The new mantra for healthcare in the Information Age could easily parallel security in today’s evolving cybercrime era – it’s about people.

Recognizing the modern way people have become accustomed to consuming services, healthcare is evolving to be more patient centric. Similarly, cybersecurity also needs to evolve away from the network perimeter of the past to focus on people and how they work today. So, yes, in healthcare and cybersecurity, it’s about people. 

More control and improved health outcomes for consumers are driving healthcare organizations away from the brick-and-mortar doctor’s office model toward something more expansive: an interconnected technological healthcare ecosystem.

The development of wearable medical devices, the electronic health record (EHR), and an avalanche of mHealth apps have revolutionized diagnosis, treatment and monitoring to benefit health consumers and professionals.

Unfortunately, broadening the technological landscape in healthcare has also expanded the opportunities for cybercrime, including:

• Theft of patient data
• Exploiting medical device vulnerabilities
• Siphoning off institutional data
• Holding patient records for ransom

Despite the rush to embrace technology and flinging open the doors of the network to accommodate everyone with a mobile phone and an online healthcare account, the industry has been slow in expanding its security investments. The HIMSS 2016 Cybersecurity Survey found that 15 percent of acute-care healthcare providers (almost 900 hospitals in the U.S. alone) have not installed antivirus or malware protection tools on endpoints.[1]  

In addition, during a time when ransomware and phishing attacks are plaguing the healthcare community, little attention is being paid to stopping these attacks before they reach employees. For example, security controls in key areas, such as messaging security gateways, are not even deployed in half of the nation’s hospitals, which is another finding from HIMSS Cybersecurity Survey. 

Ransomware made up 40 percent of spam emails sent in 2016, an IBM X-Force report found, merely underlining the point that attackers target people because it’s effective.[2]

So, yes, it’s about the people.

Unfortunately, you can’t educate away the phishing and impostor emails from your organization. All it takes is one well-placed click and all your phishing exercises and awareness efforts are for naught. These assaults are highly sophisticated and in many cases specifically target busy or inexperienced staff who are merely responding per their company’s policies and procedures.

The reality is that many clinicians receive emails from what appear to be “safe” contacts such as a work colleague, though that message may not be from that individual at all.  Highly targeted email attacks are quickly becoming one of the most significant threats facing hospitals today, costing healthcare approximately $550M over the last two years. 

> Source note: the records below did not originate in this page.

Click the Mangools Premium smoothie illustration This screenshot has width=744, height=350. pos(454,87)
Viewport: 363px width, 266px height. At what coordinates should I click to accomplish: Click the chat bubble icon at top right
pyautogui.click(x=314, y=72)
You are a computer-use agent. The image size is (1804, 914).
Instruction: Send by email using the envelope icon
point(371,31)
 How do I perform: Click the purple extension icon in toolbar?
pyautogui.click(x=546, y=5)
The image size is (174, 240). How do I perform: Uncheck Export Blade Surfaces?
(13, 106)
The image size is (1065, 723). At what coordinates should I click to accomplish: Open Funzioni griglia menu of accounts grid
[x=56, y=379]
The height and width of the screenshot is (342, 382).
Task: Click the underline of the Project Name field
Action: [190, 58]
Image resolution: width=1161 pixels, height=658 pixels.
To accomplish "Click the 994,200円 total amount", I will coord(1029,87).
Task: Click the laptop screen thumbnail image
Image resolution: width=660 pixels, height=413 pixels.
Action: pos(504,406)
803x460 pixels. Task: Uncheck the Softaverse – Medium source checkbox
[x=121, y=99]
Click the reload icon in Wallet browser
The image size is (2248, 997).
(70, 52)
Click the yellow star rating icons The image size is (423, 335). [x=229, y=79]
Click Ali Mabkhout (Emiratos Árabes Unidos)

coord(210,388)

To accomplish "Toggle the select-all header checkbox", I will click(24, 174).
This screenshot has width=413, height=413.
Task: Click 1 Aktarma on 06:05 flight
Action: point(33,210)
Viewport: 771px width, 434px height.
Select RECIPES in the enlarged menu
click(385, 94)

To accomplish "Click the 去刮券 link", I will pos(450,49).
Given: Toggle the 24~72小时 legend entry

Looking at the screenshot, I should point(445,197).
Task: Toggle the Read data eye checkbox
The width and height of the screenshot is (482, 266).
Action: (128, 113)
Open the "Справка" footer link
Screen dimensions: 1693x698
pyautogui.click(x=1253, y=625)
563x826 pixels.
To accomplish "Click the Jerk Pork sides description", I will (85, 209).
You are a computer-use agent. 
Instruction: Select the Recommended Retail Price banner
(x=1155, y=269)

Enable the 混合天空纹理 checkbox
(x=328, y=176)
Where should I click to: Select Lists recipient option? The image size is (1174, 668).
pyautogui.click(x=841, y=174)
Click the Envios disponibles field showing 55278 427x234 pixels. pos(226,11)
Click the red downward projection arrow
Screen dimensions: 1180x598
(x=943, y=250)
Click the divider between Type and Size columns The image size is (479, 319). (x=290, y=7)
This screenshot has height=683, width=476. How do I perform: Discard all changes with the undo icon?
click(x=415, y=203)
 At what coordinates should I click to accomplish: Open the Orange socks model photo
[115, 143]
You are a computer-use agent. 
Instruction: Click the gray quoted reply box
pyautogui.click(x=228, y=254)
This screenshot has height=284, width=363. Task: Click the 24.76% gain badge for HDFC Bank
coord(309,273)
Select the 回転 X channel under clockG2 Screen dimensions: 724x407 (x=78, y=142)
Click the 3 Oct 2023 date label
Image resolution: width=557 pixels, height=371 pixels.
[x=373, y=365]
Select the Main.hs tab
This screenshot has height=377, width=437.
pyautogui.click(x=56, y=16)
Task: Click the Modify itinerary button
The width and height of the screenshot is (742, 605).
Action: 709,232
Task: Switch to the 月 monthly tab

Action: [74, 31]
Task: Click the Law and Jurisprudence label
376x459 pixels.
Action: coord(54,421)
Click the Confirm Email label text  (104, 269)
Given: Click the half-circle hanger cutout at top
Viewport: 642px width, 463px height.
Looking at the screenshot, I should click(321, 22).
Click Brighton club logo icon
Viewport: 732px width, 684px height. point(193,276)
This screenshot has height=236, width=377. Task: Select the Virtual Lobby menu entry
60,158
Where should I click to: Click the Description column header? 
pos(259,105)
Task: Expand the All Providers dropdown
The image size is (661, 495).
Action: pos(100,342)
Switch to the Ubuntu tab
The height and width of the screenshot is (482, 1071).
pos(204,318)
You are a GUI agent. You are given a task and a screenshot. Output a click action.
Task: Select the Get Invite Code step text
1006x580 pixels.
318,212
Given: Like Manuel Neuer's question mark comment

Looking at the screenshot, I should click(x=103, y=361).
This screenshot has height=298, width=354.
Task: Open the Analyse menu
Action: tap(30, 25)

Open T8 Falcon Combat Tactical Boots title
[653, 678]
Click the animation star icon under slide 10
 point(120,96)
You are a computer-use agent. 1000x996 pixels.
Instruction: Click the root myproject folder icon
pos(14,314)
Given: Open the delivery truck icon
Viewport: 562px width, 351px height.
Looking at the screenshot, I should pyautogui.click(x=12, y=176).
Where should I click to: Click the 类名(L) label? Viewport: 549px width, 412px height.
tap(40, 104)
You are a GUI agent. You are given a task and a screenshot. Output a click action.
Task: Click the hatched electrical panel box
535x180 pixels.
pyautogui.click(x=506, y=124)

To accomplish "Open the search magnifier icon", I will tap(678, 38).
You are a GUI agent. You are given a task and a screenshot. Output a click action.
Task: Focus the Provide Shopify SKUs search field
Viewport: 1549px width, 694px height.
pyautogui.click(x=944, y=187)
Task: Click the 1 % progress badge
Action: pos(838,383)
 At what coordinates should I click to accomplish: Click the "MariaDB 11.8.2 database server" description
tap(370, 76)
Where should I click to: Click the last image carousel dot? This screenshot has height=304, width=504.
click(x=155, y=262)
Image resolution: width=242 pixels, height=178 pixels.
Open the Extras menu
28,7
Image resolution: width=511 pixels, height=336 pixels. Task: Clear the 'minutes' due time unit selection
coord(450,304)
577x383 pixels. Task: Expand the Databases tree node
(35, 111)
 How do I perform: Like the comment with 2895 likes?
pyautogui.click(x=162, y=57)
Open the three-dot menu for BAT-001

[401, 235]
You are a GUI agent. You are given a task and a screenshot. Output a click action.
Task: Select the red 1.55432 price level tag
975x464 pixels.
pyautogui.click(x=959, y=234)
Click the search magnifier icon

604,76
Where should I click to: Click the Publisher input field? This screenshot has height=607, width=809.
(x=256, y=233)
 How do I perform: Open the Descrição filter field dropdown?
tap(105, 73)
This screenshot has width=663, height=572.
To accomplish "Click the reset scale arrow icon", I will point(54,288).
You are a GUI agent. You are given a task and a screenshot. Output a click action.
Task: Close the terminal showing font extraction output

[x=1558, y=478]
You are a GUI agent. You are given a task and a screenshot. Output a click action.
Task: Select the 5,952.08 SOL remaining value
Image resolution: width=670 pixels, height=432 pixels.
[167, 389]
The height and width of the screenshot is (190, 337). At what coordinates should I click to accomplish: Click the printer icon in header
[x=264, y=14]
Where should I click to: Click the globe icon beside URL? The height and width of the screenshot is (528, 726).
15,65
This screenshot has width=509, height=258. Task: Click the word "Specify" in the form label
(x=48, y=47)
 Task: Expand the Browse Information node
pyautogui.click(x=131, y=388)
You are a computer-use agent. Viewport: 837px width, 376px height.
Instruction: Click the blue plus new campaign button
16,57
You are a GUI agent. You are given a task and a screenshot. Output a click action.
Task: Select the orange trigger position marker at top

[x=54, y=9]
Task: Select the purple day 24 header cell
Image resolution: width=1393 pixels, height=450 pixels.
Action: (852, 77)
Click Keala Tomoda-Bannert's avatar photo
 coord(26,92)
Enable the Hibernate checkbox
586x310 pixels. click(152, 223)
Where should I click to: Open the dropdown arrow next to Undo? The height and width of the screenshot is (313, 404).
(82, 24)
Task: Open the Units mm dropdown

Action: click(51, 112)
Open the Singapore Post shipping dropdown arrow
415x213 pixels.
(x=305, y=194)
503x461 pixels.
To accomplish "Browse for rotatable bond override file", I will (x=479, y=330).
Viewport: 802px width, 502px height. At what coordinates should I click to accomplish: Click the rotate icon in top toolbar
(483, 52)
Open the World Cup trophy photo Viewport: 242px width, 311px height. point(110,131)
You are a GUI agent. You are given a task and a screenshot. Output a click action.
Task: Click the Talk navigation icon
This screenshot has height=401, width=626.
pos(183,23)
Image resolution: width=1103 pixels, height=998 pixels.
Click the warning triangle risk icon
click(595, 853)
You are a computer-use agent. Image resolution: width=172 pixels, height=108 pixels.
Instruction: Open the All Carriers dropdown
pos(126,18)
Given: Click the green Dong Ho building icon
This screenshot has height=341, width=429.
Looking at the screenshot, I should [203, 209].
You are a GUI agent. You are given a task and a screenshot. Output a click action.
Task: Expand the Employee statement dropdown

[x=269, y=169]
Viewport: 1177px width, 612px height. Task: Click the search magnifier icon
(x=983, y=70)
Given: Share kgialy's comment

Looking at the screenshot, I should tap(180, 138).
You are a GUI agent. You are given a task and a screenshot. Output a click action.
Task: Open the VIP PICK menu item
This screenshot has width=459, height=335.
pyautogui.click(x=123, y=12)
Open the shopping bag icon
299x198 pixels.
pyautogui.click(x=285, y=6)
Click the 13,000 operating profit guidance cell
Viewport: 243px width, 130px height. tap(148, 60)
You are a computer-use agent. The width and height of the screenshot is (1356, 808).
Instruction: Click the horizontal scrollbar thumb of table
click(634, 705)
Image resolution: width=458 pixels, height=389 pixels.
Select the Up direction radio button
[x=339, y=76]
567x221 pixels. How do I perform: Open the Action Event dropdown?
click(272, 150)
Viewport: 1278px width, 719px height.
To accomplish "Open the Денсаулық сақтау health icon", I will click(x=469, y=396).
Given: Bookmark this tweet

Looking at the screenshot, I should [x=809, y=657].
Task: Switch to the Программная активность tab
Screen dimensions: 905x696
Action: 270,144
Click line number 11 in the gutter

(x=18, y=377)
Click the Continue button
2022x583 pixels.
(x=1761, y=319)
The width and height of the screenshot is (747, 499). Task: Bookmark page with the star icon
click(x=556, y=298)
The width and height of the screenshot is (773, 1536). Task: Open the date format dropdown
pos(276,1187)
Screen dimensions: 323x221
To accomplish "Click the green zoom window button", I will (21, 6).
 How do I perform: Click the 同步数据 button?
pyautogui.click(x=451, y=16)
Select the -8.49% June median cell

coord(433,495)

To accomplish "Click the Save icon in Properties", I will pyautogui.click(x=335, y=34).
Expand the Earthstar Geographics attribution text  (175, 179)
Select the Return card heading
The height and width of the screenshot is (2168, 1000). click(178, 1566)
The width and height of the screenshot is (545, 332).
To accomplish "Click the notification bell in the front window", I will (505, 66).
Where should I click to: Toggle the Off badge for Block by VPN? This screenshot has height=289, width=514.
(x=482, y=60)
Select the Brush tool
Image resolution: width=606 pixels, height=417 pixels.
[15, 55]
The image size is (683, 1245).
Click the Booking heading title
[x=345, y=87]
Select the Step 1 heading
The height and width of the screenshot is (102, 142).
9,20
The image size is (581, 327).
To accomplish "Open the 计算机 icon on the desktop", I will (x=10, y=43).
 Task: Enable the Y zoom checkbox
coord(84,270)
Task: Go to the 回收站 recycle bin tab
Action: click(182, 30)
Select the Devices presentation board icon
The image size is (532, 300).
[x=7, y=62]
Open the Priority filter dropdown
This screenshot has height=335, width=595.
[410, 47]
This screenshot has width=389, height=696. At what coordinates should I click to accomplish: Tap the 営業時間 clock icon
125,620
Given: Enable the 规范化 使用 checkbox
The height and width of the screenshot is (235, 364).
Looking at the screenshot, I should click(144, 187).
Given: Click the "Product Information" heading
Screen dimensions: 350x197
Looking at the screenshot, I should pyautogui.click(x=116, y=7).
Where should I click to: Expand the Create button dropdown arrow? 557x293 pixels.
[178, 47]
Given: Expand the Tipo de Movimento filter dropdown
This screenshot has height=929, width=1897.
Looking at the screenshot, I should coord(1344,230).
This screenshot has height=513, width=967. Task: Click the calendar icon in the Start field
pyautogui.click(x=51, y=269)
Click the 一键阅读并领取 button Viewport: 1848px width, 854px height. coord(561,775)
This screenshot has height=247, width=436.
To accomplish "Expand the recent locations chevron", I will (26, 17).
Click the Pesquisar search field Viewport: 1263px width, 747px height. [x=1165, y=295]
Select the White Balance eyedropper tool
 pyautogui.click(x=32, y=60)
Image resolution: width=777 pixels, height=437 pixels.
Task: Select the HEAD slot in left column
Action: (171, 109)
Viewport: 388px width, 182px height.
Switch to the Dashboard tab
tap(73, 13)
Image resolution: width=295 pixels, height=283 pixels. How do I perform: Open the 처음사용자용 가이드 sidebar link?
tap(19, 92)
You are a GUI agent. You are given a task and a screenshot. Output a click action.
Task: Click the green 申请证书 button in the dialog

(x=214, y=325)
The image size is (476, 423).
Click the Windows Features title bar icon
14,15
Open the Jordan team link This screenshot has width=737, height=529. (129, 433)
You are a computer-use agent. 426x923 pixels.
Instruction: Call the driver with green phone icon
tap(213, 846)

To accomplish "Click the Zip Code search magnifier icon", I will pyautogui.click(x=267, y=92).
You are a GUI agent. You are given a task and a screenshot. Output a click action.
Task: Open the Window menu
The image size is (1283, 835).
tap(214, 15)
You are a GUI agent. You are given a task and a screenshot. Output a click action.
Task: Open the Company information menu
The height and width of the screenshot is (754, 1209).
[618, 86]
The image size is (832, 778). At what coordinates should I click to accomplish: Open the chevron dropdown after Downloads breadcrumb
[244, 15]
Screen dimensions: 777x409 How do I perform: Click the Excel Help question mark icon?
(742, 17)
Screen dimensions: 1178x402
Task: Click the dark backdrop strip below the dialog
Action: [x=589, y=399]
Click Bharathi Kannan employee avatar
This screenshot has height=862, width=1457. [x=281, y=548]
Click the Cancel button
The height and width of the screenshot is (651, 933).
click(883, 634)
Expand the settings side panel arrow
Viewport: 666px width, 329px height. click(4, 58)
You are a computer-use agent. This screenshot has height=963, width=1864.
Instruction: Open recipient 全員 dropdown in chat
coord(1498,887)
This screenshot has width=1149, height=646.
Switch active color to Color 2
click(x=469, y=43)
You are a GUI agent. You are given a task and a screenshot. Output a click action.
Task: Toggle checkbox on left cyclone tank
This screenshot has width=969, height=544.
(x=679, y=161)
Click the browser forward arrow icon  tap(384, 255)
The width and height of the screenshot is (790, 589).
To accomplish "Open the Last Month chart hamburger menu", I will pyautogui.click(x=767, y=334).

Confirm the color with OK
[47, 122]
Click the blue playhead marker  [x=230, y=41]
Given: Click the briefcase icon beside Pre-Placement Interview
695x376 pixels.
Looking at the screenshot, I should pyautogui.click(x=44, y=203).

More than 95 percent of those attacks spoof legitimate domains to target healthcare employees.[3] Attackers create fake email addresses using the hospital’s domain to trick recipients into giving up valuable patient data, credentials and funds. As is ever the case with cybercriminal activity, it takes just one click to compromise the environment, but only if that malicious email is able to reach a user’s mailbox.

Conclusion and Recommendations

When it comes to securing the connected healthcare environment, “Prevention is better than cure.” It is not enough to stop an attack once it has reached your network or landed on an endpoint. You need to stop advanced threats and targeted attacks before they ever reach an employee and offered them a chance to click and infect themselves. More than 90 percent of these attacks start with an email.[4] It is now the number one threat vector delivering zero-day threats, ransomware, polymorphic malware, weaponized documents and credential phishing attacks.

Most email systems do a good job of filtering and keeping spam out of your organization. It’s good basic protection to help you manage the volume of email you receive. However, it is not enough to keep advanced threats, including credential phishing, ransomware and socially engineered attacks out of your environment. Healthcare organizations need advanced capabilities in the flow of email to secure their communication and care collaboration with external parties.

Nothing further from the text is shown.